[EXERCISE] Take the line with "The height and width of the screenshot is (960, 1190)." as the first line and the last line of the data as the final one. Write out those lines exactly, and no others.

[DATA IN THIS EXERCISE]
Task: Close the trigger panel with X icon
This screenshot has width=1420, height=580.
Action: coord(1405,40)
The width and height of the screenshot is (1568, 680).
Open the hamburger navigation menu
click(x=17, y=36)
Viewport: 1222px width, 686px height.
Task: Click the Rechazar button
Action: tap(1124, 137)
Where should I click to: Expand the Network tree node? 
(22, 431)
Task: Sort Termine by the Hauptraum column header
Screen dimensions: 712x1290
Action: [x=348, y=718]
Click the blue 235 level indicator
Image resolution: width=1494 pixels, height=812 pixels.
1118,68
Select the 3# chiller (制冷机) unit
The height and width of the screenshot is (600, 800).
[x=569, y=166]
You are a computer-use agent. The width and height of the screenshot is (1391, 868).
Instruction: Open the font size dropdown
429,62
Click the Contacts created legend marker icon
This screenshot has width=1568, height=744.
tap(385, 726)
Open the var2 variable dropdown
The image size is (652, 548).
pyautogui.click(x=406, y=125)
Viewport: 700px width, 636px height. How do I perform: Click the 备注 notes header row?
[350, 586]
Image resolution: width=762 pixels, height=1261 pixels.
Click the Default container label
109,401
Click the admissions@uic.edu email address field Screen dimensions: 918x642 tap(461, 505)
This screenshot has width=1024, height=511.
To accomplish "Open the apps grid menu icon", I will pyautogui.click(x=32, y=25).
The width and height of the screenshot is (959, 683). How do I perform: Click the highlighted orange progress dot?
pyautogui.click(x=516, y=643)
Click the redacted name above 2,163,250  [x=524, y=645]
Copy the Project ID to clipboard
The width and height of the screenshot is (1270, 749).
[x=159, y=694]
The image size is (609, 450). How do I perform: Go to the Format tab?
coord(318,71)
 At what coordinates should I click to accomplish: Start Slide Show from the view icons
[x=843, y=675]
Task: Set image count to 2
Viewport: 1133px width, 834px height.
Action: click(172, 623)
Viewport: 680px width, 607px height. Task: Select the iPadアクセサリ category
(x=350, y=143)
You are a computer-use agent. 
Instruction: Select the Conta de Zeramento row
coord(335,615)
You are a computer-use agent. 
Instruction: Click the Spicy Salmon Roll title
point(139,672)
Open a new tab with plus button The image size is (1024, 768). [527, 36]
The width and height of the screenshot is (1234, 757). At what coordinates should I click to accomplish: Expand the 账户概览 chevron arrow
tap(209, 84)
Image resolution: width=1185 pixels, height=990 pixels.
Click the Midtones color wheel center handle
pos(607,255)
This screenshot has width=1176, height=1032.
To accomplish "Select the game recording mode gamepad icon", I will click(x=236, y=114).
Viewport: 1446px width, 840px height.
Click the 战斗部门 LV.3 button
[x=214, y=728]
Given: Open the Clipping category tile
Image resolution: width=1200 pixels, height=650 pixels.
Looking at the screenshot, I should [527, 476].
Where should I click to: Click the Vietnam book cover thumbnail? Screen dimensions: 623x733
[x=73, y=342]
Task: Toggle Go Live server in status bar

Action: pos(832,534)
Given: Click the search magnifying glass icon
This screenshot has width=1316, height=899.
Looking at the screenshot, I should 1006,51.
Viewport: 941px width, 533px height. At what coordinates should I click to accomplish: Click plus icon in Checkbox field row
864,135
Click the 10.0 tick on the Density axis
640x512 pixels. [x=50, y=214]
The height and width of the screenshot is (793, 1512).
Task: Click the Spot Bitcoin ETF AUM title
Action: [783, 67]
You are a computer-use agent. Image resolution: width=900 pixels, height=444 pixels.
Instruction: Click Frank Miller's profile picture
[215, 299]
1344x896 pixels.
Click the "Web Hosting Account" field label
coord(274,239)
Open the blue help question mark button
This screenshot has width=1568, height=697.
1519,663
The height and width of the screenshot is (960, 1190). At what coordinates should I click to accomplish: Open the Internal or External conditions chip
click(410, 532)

[YOUR SOLUTION]
The height and width of the screenshot is (960, 1190). At what coordinates should I click to accomplish: Open the Internal or External conditions chip
click(410, 532)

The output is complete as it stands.